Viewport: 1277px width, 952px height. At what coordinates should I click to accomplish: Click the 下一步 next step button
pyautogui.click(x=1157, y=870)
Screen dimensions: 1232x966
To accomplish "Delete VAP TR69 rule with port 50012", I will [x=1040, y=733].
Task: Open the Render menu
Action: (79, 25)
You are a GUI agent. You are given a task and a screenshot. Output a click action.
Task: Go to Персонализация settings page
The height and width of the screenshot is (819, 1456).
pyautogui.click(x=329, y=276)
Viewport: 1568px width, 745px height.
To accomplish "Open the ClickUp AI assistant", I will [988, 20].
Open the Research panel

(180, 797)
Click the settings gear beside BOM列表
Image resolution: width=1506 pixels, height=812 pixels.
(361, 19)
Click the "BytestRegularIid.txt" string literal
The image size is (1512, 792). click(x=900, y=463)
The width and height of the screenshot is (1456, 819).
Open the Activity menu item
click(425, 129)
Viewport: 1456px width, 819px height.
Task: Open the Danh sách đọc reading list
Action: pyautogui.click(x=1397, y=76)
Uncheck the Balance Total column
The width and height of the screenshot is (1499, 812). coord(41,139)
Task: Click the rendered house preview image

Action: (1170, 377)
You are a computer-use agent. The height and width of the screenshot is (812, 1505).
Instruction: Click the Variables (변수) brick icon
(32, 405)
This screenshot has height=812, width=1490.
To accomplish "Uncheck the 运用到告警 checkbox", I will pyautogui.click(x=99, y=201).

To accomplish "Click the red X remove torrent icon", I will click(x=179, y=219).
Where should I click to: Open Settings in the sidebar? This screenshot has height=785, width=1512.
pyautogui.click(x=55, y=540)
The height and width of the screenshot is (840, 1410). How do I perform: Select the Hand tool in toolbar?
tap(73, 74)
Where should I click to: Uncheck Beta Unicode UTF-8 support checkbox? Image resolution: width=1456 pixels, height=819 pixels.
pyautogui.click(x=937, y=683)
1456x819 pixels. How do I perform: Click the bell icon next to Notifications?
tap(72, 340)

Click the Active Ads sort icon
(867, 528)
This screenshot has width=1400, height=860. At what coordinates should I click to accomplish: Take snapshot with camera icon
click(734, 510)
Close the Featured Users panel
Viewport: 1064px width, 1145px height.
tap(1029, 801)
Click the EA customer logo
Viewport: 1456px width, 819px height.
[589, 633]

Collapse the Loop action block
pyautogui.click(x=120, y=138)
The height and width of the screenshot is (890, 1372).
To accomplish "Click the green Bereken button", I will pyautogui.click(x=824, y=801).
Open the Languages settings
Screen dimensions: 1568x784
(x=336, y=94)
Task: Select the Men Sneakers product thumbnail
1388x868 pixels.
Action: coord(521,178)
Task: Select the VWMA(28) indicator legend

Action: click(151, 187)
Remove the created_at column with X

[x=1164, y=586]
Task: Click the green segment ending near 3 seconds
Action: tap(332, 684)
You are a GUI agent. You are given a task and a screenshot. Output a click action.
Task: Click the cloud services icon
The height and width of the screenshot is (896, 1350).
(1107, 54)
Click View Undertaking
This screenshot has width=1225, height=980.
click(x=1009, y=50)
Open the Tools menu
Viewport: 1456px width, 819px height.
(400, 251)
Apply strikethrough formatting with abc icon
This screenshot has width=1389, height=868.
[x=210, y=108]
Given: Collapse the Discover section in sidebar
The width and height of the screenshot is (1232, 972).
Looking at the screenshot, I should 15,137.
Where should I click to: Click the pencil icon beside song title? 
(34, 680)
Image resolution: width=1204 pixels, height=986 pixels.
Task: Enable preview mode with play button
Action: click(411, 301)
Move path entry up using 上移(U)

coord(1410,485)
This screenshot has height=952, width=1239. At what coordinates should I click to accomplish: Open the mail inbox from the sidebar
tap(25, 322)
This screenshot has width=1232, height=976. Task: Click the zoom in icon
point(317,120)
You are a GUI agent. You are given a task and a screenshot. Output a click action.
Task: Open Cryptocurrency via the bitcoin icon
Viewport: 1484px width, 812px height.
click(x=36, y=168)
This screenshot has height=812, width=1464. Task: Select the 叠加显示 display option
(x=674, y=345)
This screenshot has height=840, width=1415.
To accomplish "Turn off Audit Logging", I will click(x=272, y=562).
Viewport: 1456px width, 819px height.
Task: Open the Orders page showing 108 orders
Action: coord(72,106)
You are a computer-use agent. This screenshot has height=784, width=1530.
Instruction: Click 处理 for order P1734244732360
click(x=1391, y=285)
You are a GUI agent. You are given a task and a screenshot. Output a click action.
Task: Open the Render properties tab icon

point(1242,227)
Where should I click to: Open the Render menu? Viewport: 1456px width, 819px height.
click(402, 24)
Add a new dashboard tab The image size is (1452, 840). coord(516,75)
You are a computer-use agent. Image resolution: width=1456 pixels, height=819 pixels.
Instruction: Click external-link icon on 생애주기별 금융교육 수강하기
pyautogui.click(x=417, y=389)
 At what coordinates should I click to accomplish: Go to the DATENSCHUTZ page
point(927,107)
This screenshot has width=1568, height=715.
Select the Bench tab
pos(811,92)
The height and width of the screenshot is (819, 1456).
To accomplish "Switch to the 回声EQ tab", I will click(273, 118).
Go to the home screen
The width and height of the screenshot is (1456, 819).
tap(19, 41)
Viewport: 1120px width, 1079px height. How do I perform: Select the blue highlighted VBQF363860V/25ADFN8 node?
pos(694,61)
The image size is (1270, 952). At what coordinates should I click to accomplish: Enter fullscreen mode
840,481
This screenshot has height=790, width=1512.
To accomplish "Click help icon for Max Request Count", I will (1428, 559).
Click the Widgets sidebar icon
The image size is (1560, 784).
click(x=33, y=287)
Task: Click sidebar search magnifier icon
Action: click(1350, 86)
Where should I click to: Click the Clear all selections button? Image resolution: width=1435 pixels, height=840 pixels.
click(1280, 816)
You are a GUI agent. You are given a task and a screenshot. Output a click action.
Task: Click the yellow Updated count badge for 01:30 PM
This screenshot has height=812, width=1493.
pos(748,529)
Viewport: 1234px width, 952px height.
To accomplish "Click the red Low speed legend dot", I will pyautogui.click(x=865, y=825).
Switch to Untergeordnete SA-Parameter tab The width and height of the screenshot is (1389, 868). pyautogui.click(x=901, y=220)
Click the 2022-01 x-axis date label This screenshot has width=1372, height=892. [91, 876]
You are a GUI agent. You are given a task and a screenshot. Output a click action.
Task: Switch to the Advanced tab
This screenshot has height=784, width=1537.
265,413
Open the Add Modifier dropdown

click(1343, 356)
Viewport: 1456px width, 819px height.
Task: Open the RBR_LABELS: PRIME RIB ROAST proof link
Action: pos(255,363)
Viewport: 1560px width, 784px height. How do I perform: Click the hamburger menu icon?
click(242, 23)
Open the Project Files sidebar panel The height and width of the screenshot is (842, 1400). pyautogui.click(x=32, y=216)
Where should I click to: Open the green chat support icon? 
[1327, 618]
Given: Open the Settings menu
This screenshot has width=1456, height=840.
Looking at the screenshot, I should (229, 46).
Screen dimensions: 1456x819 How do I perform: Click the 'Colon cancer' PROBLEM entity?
··········
Problem to work on: Your task is to reproduce all the records above exactly as they appear.

Answer box:
Viewport: 1277px width, 952px height. At what coordinates should I click to accomplish: Click the 下一步 next step button
pyautogui.click(x=1157, y=870)
Screen dimensions: 1232x966
To accomplish "Delete VAP TR69 rule with port 50012", I will [x=1040, y=733].
Task: Open the Render menu
Action: (79, 25)
You are a GUI agent. You are given a task and a screenshot. Output a click action.
Task: Go to Персонализация settings page
The height and width of the screenshot is (819, 1456).
pyautogui.click(x=329, y=276)
Viewport: 1568px width, 745px height.
To accomplish "Open the ClickUp AI assistant", I will [988, 20].
Open the Research panel

(180, 797)
Click the settings gear beside BOM列表
Image resolution: width=1506 pixels, height=812 pixels.
(361, 19)
Click the "BytestRegularIid.txt" string literal
The image size is (1512, 792). click(x=900, y=463)
The width and height of the screenshot is (1456, 819).
Open the Activity menu item
click(425, 129)
Viewport: 1456px width, 819px height.
Task: Open the Danh sách đọc reading list
Action: pyautogui.click(x=1397, y=76)
Uncheck the Balance Total column
The width and height of the screenshot is (1499, 812). coord(41,139)
Task: Click the rendered house preview image

Action: (1170, 377)
You are a computer-use agent. The height and width of the screenshot is (812, 1505).
Instruction: Click the Variables (변수) brick icon
(32, 405)
This screenshot has height=812, width=1490.
To accomplish "Uncheck the 运用到告警 checkbox", I will pyautogui.click(x=99, y=201).

To accomplish "Click the red X remove torrent icon", I will click(x=179, y=219).
Where should I click to: Open Settings in the sidebar? This screenshot has height=785, width=1512.
pyautogui.click(x=55, y=540)
The height and width of the screenshot is (840, 1410). How do I perform: Select the Hand tool in toolbar?
tap(73, 74)
Where should I click to: Uncheck Beta Unicode UTF-8 support checkbox? Image resolution: width=1456 pixels, height=819 pixels.
pyautogui.click(x=937, y=683)
1456x819 pixels. How do I perform: Click the bell icon next to Notifications?
tap(72, 340)

Click the Active Ads sort icon
(867, 528)
This screenshot has width=1400, height=860. At what coordinates should I click to accomplish: Take snapshot with camera icon
click(734, 510)
Close the Featured Users panel
Viewport: 1064px width, 1145px height.
tap(1029, 801)
Click the EA customer logo
Viewport: 1456px width, 819px height.
[589, 633]

Collapse the Loop action block
pyautogui.click(x=120, y=138)
The height and width of the screenshot is (890, 1372).
To accomplish "Click the green Bereken button", I will pyautogui.click(x=824, y=801).
Open the Languages settings
Screen dimensions: 1568x784
(x=336, y=94)
Task: Select the Men Sneakers product thumbnail
1388x868 pixels.
Action: coord(521,178)
Task: Select the VWMA(28) indicator legend

Action: click(151, 187)
Remove the created_at column with X

[x=1164, y=586]
Task: Click the green segment ending near 3 seconds
Action: tap(332, 684)
You are a GUI agent. You are given a task and a screenshot. Output a click action.
Task: Click the cloud services icon
The height and width of the screenshot is (896, 1350).
(1107, 54)
Click View Undertaking
This screenshot has width=1225, height=980.
click(x=1009, y=50)
Open the Tools menu
Viewport: 1456px width, 819px height.
(400, 251)
Apply strikethrough formatting with abc icon
This screenshot has width=1389, height=868.
[x=210, y=108]
Given: Collapse the Discover section in sidebar
The width and height of the screenshot is (1232, 972).
Looking at the screenshot, I should 15,137.
Where should I click to: Click the pencil icon beside song title? 
(34, 680)
Image resolution: width=1204 pixels, height=986 pixels.
Task: Enable preview mode with play button
Action: click(411, 301)
Move path entry up using 上移(U)

coord(1410,485)
This screenshot has height=952, width=1239. At what coordinates should I click to accomplish: Open the mail inbox from the sidebar
tap(25, 322)
This screenshot has width=1232, height=976. Task: Click the zoom in icon
point(317,120)
You are a GUI agent. You are given a task and a screenshot. Output a click action.
Task: Open Cryptocurrency via the bitcoin icon
Viewport: 1484px width, 812px height.
click(x=36, y=168)
This screenshot has height=812, width=1464. Task: Select the 叠加显示 display option
(x=674, y=345)
This screenshot has height=840, width=1415.
To accomplish "Turn off Audit Logging", I will click(x=272, y=562).
Viewport: 1456px width, 819px height.
Task: Open the Orders page showing 108 orders
Action: coord(72,106)
You are a computer-use agent. This screenshot has height=784, width=1530.
Instruction: Click 处理 for order P1734244732360
click(x=1391, y=285)
You are a GUI agent. You are given a task and a screenshot. Output a click action.
Task: Open the Render properties tab icon

point(1242,227)
Where should I click to: Open the Render menu? Viewport: 1456px width, 819px height.
click(402, 24)
Add a new dashboard tab The image size is (1452, 840). coord(516,75)
You are a computer-use agent. Image resolution: width=1456 pixels, height=819 pixels.
Instruction: Click external-link icon on 생애주기별 금융교육 수강하기
pyautogui.click(x=417, y=389)
 At what coordinates should I click to accomplish: Go to the DATENSCHUTZ page
point(927,107)
This screenshot has width=1568, height=715.
Select the Bench tab
pos(811,92)
The height and width of the screenshot is (819, 1456).
To accomplish "Switch to the 回声EQ tab", I will click(273, 118).
Go to the home screen
The width and height of the screenshot is (1456, 819).
tap(19, 41)
Viewport: 1120px width, 1079px height. How do I perform: Select the blue highlighted VBQF363860V/25ADFN8 node?
pos(694,61)
The image size is (1270, 952). At what coordinates should I click to accomplish: Enter fullscreen mode
840,481
This screenshot has height=790, width=1512.
To accomplish "Click help icon for Max Request Count", I will (1428, 559).
Click the Widgets sidebar icon
The image size is (1560, 784).
click(x=33, y=287)
Task: Click sidebar search magnifier icon
Action: click(1350, 86)
Where should I click to: Click the Clear all selections button? Image resolution: width=1435 pixels, height=840 pixels.
click(1280, 816)
You are a GUI agent. You are given a task and a screenshot. Output a click action.
Task: Click the yellow Updated count badge for 01:30 PM
This screenshot has height=812, width=1493.
pos(748,529)
Viewport: 1234px width, 952px height.
To accomplish "Click the red Low speed legend dot", I will pyautogui.click(x=865, y=825).
Switch to Untergeordnete SA-Parameter tab The width and height of the screenshot is (1389, 868). pyautogui.click(x=901, y=220)
Click the 2022-01 x-axis date label This screenshot has width=1372, height=892. [91, 876]
You are a GUI agent. You are given a task and a screenshot. Output a click action.
Task: Switch to the Advanced tab
This screenshot has height=784, width=1537.
265,413
Open the Add Modifier dropdown

click(1343, 356)
Viewport: 1456px width, 819px height.
Task: Open the RBR_LABELS: PRIME RIB ROAST proof link
Action: pos(255,363)
Viewport: 1560px width, 784px height. How do I perform: Click the hamburger menu icon?
click(242, 23)
Open the Project Files sidebar panel The height and width of the screenshot is (842, 1400). pyautogui.click(x=32, y=216)
Where should I click to: Open the green chat support icon? 
[1327, 618]
Given: Open the Settings menu
This screenshot has width=1456, height=840.
Looking at the screenshot, I should (229, 46).
Screen dimensions: 1456x819 How do I perform: Click the 'Colon cancer' PROBLEM entity?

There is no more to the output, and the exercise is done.